| Consigne écrite |
Prolongez l'entretien sur le rugby italien à partir de sa dernière phrase.

| Extrait du texte |
/---

Qu'avez-vous pensé de l'Italie en ce début de Coupe du monde ?

C'est pas mal, c'était sérieux. Ils ont manqué quelques petits trucs mais j'aime bien ce qu'ils font depuis qu'il y a Kieran Crowley à la tête de la sélection. Ils jouent, ils tentent et ils mettent en difficulté les autres équipes. Et ça peut être n'importe quelle équipe. Ils arrivent toujours à exister, quel que soit l'adversaire. C'est intéressant par rapport à l'époque où je jouais, quand on ne faisait que des mêlées et des mauls... C'est beaucoup plus agréable de voir un jeu comme ça. Je pense que ça va faire grandir tout un mouvement. Tu n'as pas envie de regarder des matchs qui ne comportent que des mauls et des mêlées. Tu as envie de regarder jouer au rugby.

Estimez-vous que ce qui a manqué à votre époque, c'est de l'ambition dans le jeu ?

Ça n'est pas tellement une question d'ambition dans le jeu, mais on était tellement forts en mêlée... On avait un paquet d'avants très costaud qui nous permettait de rivaliser avec tout le monde. Et c'était une telle force qu'on s'appuyait beaucoup dessus. Mais on ne faisait rien d'autre, du coup on était vraiment faible sur le reste, on n'était jamais dangereux. Oui, on prenait des pénalités en mêlée, mais quand il fallait jouer, on n'était pas capable de le faire. La priorité était toujours de faire déjouer nos adversaires, de détruire le jeu adverse. Et ça n'est pas agréable à faire.

Le sélectionneur Kieran Crowley a fait le pari de faire confiance aux mêmes hommes. Dans le choix des hommes du moins, il est conservateur...

\---

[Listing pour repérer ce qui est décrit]
/---

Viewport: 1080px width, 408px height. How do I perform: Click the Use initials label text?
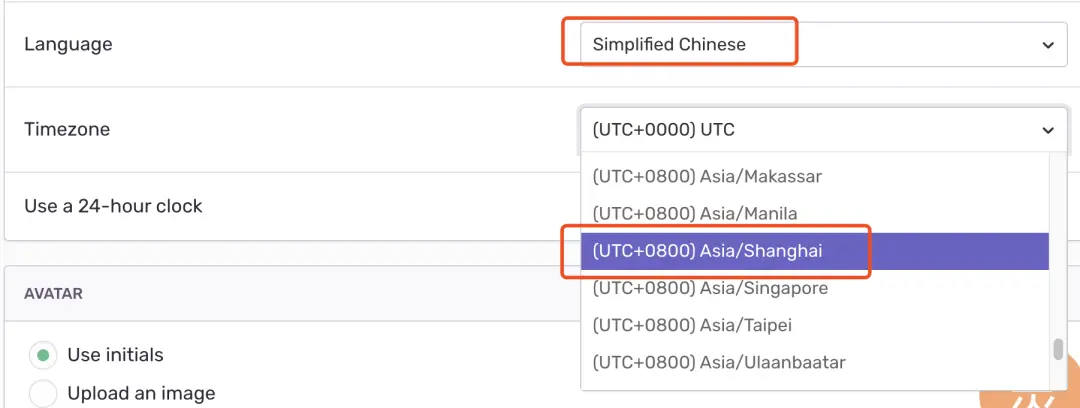[115, 356]
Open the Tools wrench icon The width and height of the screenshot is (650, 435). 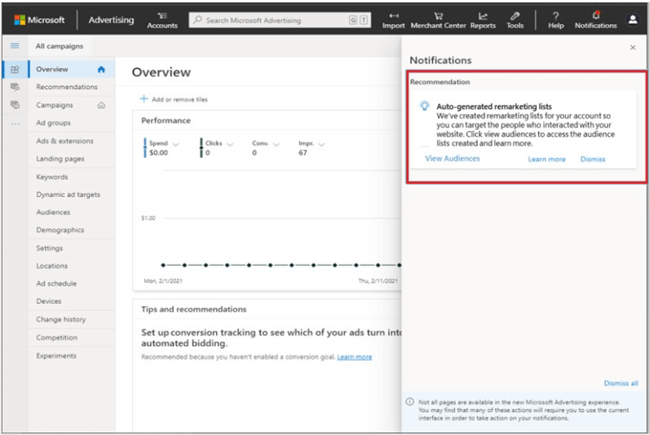tap(515, 15)
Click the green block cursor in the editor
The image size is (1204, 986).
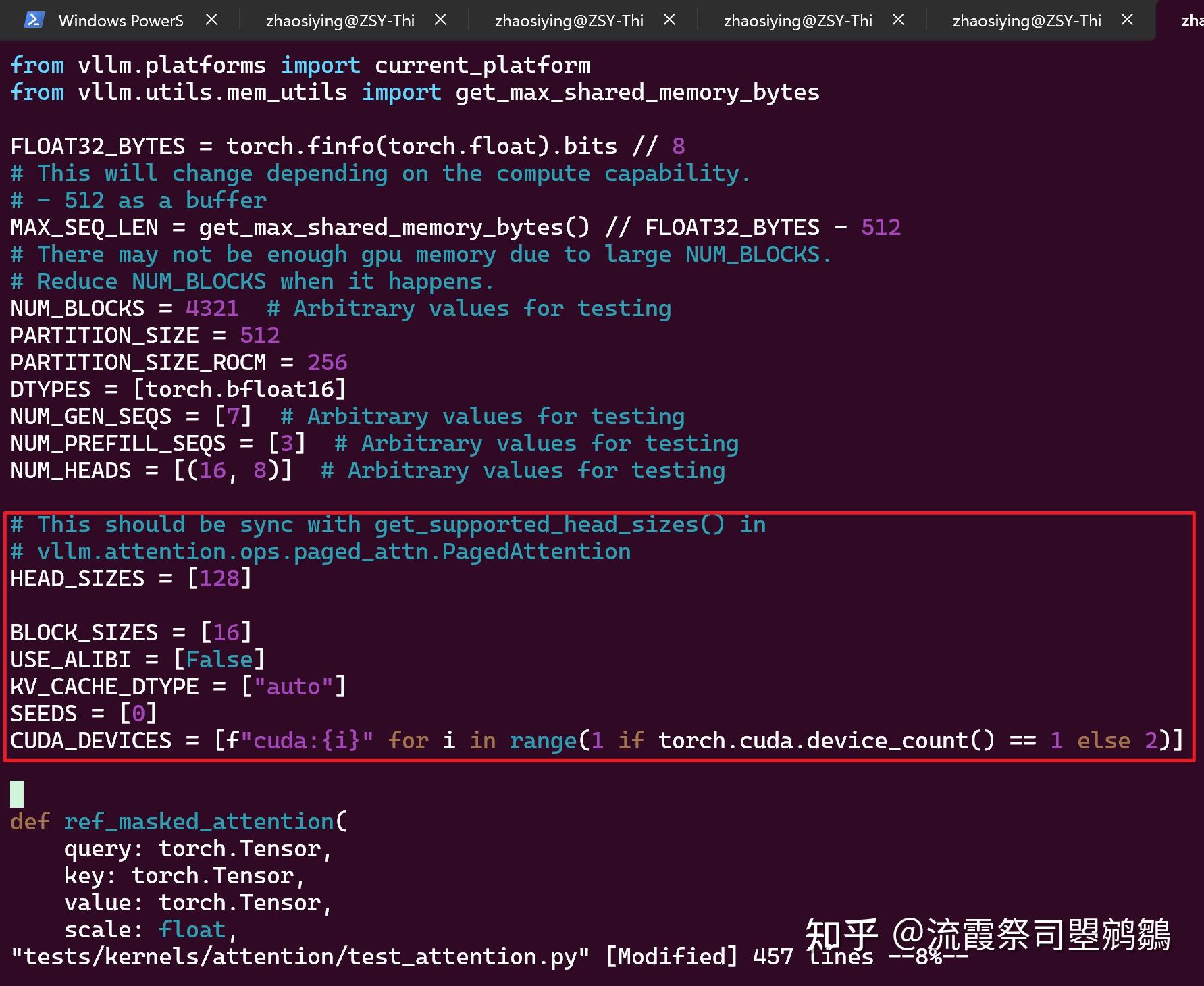[16, 792]
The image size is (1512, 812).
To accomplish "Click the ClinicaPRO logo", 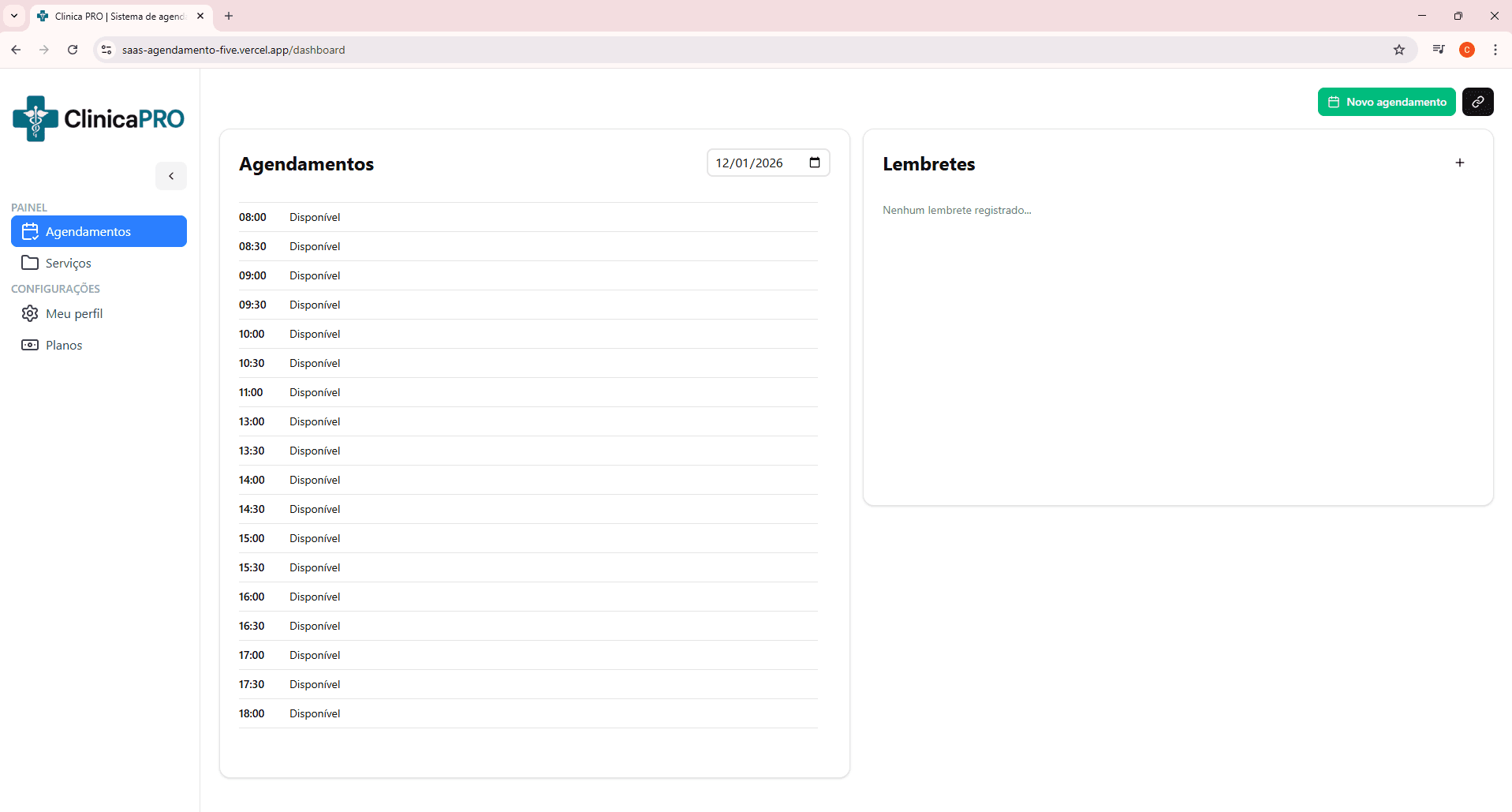I will coord(99,118).
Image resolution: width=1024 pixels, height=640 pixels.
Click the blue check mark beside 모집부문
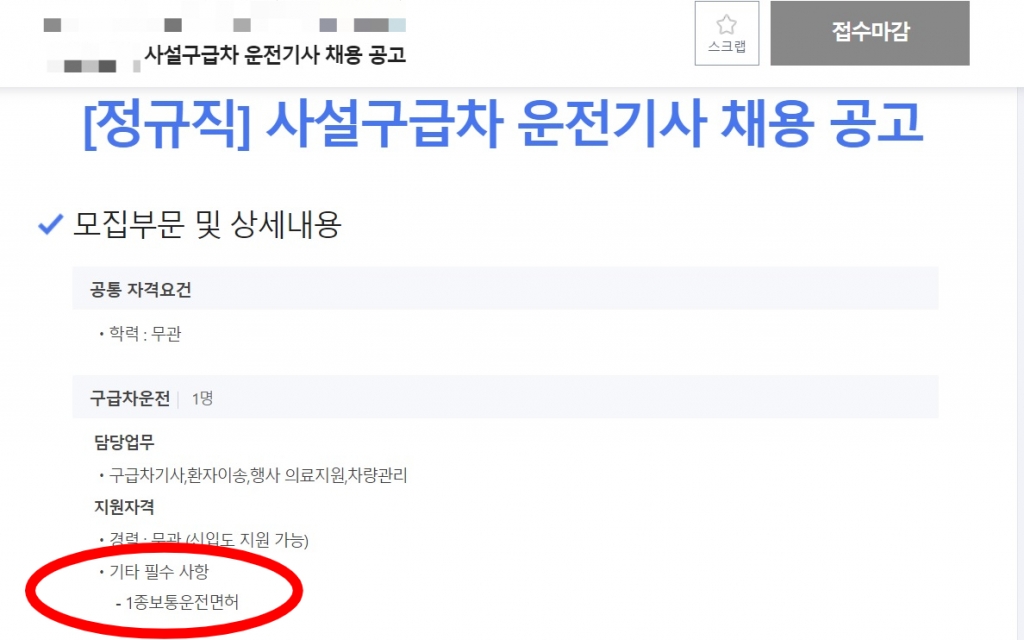50,224
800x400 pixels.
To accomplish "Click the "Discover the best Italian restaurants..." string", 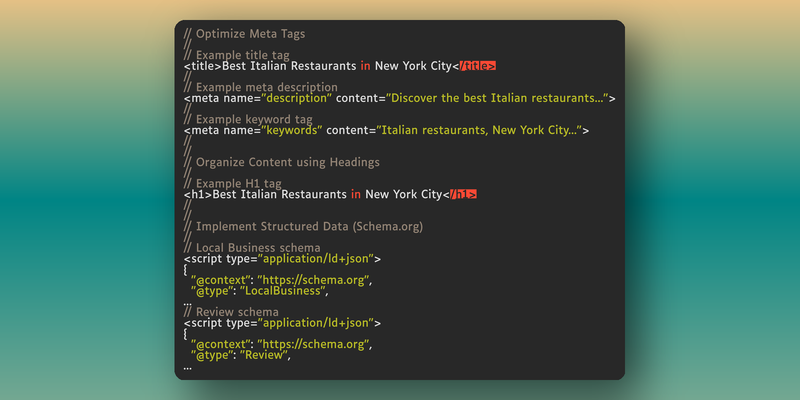I will coord(495,98).
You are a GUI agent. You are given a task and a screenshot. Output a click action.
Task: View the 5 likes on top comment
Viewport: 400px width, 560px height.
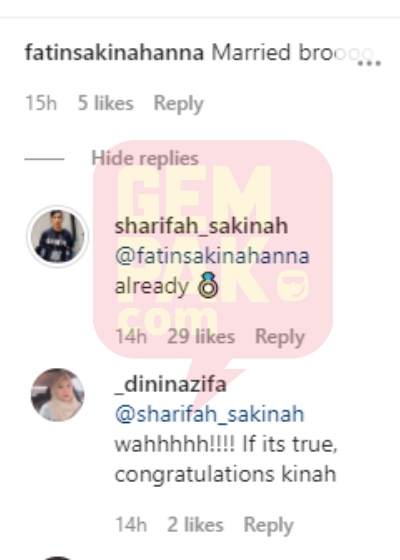click(x=105, y=103)
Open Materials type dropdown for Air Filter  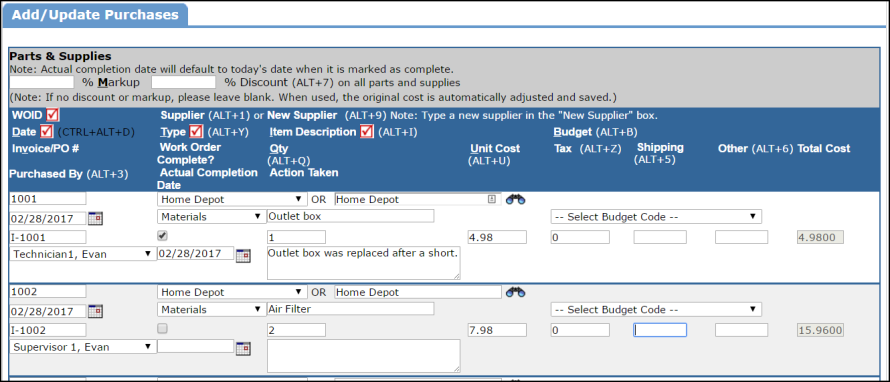pyautogui.click(x=211, y=309)
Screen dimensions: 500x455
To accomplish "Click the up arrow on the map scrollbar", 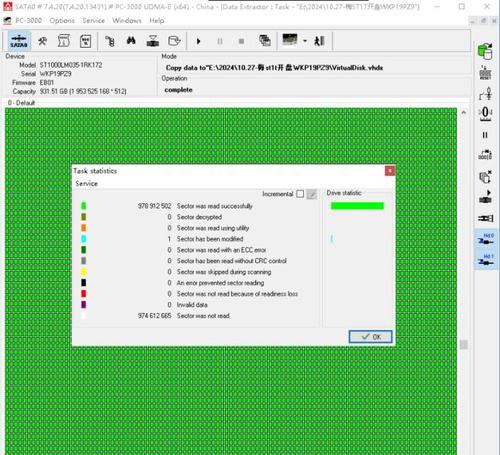I will pos(463,113).
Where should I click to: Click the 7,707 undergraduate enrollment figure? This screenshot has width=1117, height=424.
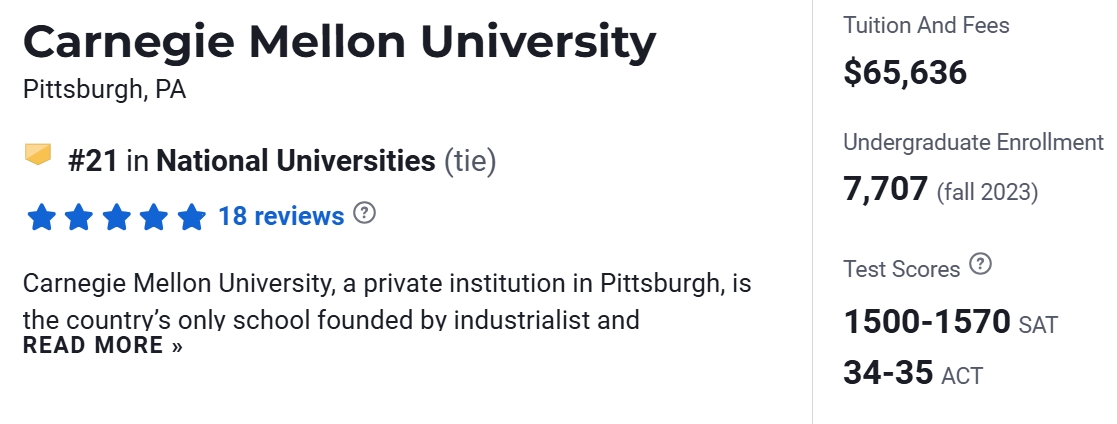pyautogui.click(x=886, y=188)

\---

| Résultat obtenu |
Très conservateur ! Même à Trévise (ils se sont côtoyé de 2016 à 2019, N.D.L.R.), il a son XV et fait toujours jouer les mêmes. Ça marche parce que ça donne de la confiance, beaucoup de confiance, à ceux qui jouent. Ceux qui ne jouent pas en ont un peu moins.

L'éclosion au niveau international de plusieurs joueurs semble lui donner raison...

Pour l'Italie c'est une bonne chose, car notre pays ne compte pas 10 millions de joueurs. Il y a 20, 30 joueurs performants, et ceux-là doivent bénéficier d'une confiance suffisante pour être capable de battre tout le monde. Bien sûr, quand des joueurs se blessent, ça se complique. Mais quelque part ça a du bon.

C'est un constat et un débat que l'on peut appliquer à la France. Après les années 2010 qui voyaient des changements permanents dans la composition, les Bleus sont plus stables...

C'est vrai qu'en France, c'est plus difficile car il y a vraiment du monde. Un joueur joue très bien de septembre à mars, tu le prends pour le Tournoi des 6 Nations. A contrario, quand un cadre ne joue pas trop pour cause de blessure, il ne joue pas... Dans ces cas-là l'équipe change beaucoup et c'est dur de trouver un fil rouge. Là, la France fait jouer les mêmes joueurs. En tout cas, pour les matchs importants, ça ne bouge pas.

L'Italie est-elle donc au meilleur de sa forme dans cette Coupe du monde ?

Sur le Tournoi en tout cas, malgré la dernière place, c'était sérieux. Lors des deux derniers matchs, Ange (Capuozzo) nous a manqués. Car avec lui, on pouvait battre l'Ecosse et le pays de Galles. Il nous manquait ce facteur X, ce petit truc pour faire la différence. Lui la fait tout le temps, contre n'importe qui. Je pense qu'on va être très dangereux. On peut faire peur à tout le monde, même s'il y a beaucoup de différence, on le sait.

Il faut y croire, le rêver 

Même contre les Bleus et les Blacks ?

Mais dans un match tu ne sais jamais, sur quatre-vingts minutes. Si tu joues très bien tandis que les mecs en face ne sont pas en confiance, ou prennent un carton rouge, tu peux gagner contre n'importe qui. Au haut niveau aujourd'hui, c'est le cas. Après il faut qu'on joue à la perfection, qu'on ne manque rien, et que les autres ne soient pas en réussite. Mais on peut gagner. Les garçons dans leur tête commencent à le comprendre et tu abordes les matchs différemment.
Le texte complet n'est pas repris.